3.1 Facial Component Heatmap Estimation

When the resolution of input images is too small, facial components will be even smaller. Thus, it is very difficult for state-of-the-art facial landmark detectors to localize facial landmarks in very low-resolution images accurately. However, we propose to predict facial component heatmaps from super-resolved feature maps rather than localizing landmarks in LR input images, because the upsampled feature maps contain more details and their resolutions are large enough for estimating facial component heatmaps. Moreover, since 2D faces may exhibit a wide range of poses, such as in-plane rotations, out-of-plane rotations and scale changes, we may need a large number of images for training HEB. For example, Bulat and Tzimiropoulos [4] require over 200K training images to train a landmark detector, and there is still a gap between the accuracy of [4] and human labeling. To mitigate this problem, our intuition is that when the faces are roughly aligned, the same facial components lie in the corresponding positions closely. Thus, we employ a spatial transformer network (STN) to align the upsampled features before estimating heatmaps. In this way, we not only ease the heatmap estimation but also significantly reduce the number of training images used for learning HEB.

We use heatmaps instead of landmarks based on three reasons: (i) localizing each facial landmark individually is difficult in LR faces even for humans and erroneous landmarks would lead to distortions in the final results. On the contrary, it is much easier to localize each facial components as a whole. (ii) Even state-of-the-art landmark detectors may fail to output accurate positions in high-resolution images, such as in large pose cases. However, it is not difficult to estimate a region represented by a heatmap in those cases. (iii) Furthermore, our goal is to provide clues of the spatial positions and visibility of each component rather than the exact shape of each component.
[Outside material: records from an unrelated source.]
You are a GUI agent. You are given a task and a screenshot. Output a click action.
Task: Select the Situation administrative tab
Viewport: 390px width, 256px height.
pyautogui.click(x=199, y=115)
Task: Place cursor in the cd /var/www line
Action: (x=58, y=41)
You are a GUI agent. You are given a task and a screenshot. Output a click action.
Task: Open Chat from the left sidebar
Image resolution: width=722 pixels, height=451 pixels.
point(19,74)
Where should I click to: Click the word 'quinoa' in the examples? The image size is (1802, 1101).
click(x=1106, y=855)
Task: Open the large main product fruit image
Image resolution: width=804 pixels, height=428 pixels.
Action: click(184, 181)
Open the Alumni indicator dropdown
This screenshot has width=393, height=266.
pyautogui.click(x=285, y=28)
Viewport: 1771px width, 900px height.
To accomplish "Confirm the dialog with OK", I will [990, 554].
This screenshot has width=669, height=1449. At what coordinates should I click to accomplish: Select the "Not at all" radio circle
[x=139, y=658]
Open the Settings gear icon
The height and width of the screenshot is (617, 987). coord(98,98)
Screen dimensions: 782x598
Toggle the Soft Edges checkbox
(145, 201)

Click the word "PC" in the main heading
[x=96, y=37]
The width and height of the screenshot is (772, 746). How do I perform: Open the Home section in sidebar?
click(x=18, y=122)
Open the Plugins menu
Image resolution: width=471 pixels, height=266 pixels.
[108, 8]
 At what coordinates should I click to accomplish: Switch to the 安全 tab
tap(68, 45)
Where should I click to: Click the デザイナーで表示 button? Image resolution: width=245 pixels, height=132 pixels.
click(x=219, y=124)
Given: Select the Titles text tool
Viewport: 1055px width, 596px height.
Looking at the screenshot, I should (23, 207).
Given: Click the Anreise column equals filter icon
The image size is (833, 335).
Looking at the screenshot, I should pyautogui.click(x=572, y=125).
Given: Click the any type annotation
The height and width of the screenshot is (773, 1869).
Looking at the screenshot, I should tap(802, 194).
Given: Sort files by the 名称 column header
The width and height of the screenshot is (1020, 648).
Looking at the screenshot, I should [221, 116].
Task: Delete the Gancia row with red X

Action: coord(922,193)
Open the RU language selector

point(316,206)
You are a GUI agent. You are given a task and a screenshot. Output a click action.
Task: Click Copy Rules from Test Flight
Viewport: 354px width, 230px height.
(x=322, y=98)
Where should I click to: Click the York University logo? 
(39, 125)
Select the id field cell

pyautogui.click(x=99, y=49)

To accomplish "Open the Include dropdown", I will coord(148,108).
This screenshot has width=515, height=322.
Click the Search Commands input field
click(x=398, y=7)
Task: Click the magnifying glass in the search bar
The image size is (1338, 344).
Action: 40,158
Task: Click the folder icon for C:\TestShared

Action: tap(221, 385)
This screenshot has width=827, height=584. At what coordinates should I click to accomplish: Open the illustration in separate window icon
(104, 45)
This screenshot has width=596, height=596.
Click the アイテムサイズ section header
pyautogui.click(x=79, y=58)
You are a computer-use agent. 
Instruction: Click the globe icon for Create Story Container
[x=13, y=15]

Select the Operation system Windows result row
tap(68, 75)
Using heatmaps as a probability map is more suitable for our purpose.

In this paper, we use four heatmaps to represent four components of a face, i.e., eyes, nose, mouth and chain, respectively. We exploit 68 point facial landmarks to generate the ground-truth heatmaps. Specifically, each landmark is represented by a Gaussian kernel and the center of the kernel is the location of the landmark. By adjusting the standard variance of Gaussian kernels in accordance with the resolutions of feature maps or images, we can generate a heatmap for each component. The generated ground-truth heatmaps are shown in Fig. 3(c). Note that, when self-occlusions appear, some components are not visible and they will not appear in the heatmaps. In this way, heatmaps not only provides the locations of components but also their visibility in the original LR input images.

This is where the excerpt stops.